ZebraPose: Zebra Detection and Pose Estimation using only Synthetic Data

Elia Bonetto^2,1,* Aamir Ahmad^1,2
¹University of Stuttgart ²Max Planck Institute for Intelligent Systems
^* Corresponding Author

Code Paper Data License Contact

Introduction

In this project we use GRADE to generate synthetic data and learn to detect and estimate the 2D pose of zebras. We did that by using a variety of environments from Unreal Engine, a freely available zebra model. We, obtained an outdoor synthetic Zebra datasets observed from multiple aerial views. We demonstrated that generating synthetic data using GRADE can give us visual-realistic information that can be used directly to train detection and 2D pose estimation models that will work on real-world images without any fine-tuning or usage of labelled real-world data.

In our first project we trained a detector of zebras from aerial point of views using only synthetic images. With ZebraPose we extend that to both commonly available images and to the task of 2D pose estimation, thus obtaining a full top-down system learned solely from synthetic data.

Abstract:

Synthetic data is increasingly being used to address the lack of labeled images in uncommon domains for deep learning tasks. A prominent example is 2D pose estimation of animals, particularly for wild species such as zebras. However, many approaches still require real-world data, consistency and style constraints, sophisticated animal models, and/or powerful pre-trained networks to bridge the syn-to-real gap. Moreover, they often assume that the animal can be reliably detected in images or videos, a hypothesis that often does not hold, e.g. in wildlife scenarios or aerial images. To solve this, we use synthetic data generated with a 3D photorealistic simulator to obtain the first synthetic dataset that can be used for both detection and 2D pose estimation of zebras without applying any of the aforementioned bridging strategies.

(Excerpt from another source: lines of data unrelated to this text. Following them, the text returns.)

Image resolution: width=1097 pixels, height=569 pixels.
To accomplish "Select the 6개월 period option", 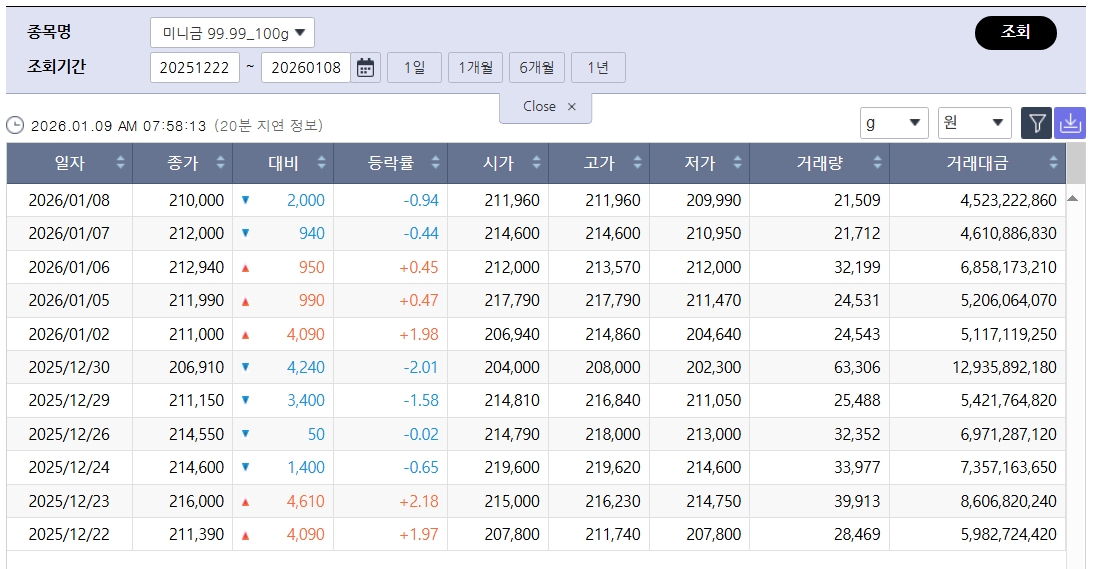I will 537,68.
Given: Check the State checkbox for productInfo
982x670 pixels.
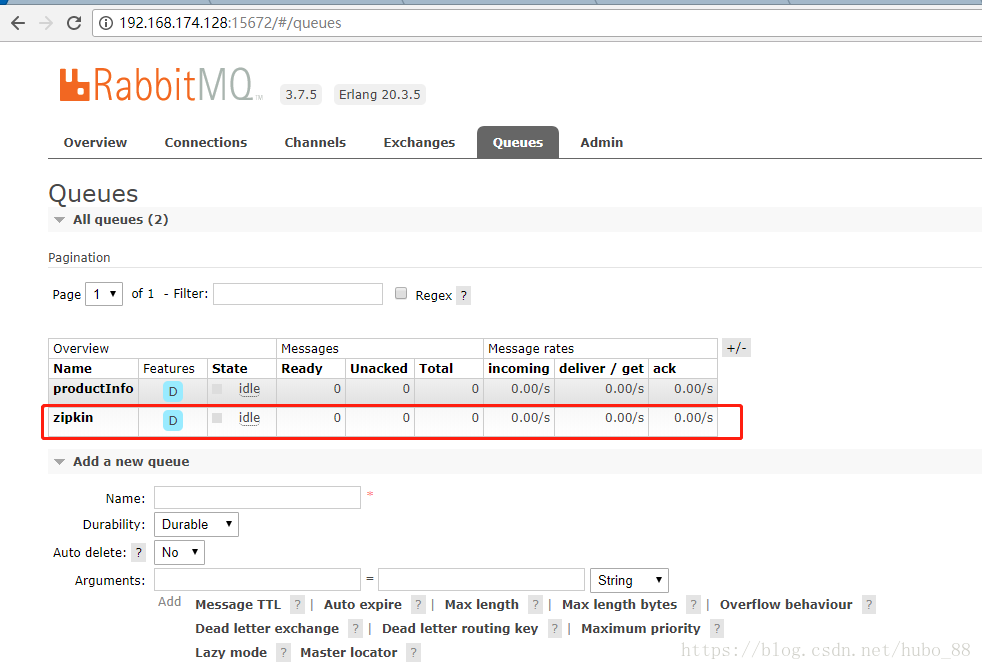Looking at the screenshot, I should coord(216,391).
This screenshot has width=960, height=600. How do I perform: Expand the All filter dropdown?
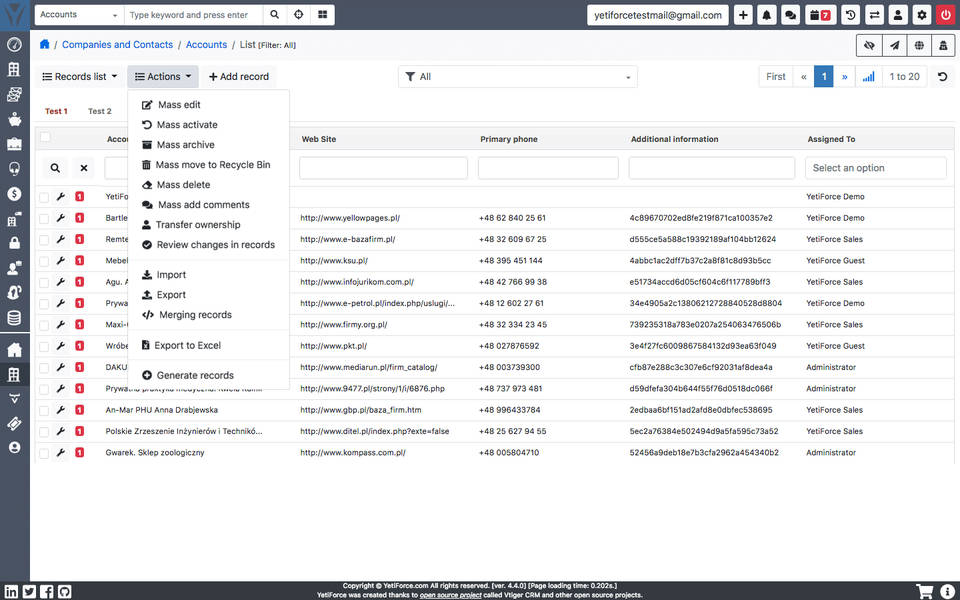(518, 76)
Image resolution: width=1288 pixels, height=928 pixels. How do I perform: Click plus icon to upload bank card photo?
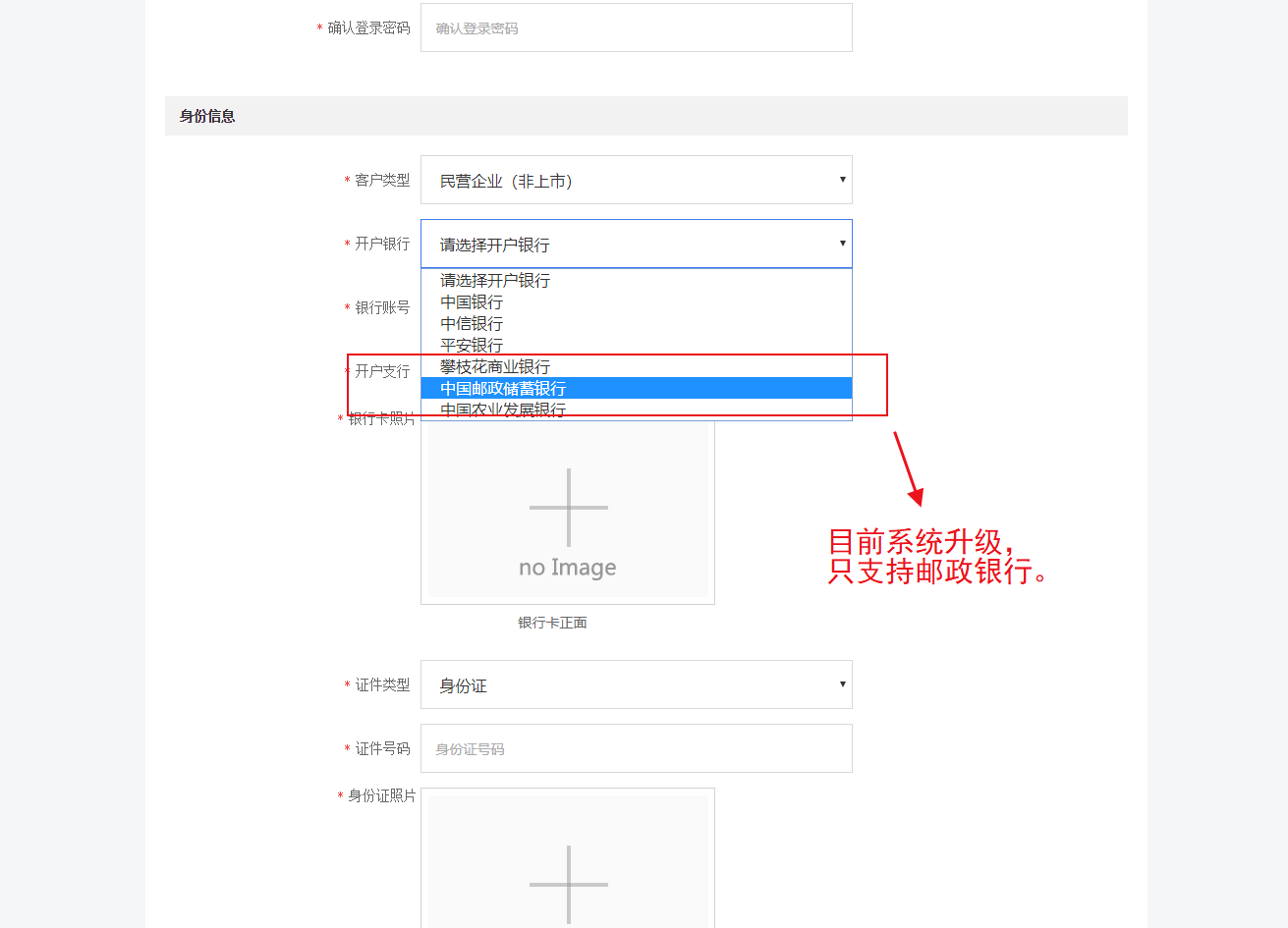tap(568, 507)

Unlike previous works, we extensively train and benchmark our detection and 2D pose estimation models on multiple real-world and synthetic datasets using both pre-trained and non-pre-trained backbones. These experiments show how the models trained from scratch and only with synthetic data can consistently generalize to real-world images of zebras in both tasks. Moreover, we show it is possible to easily generalize those same models to 2D pose estimation of horses with a minimal amount of real-world images to account for the domain transfer.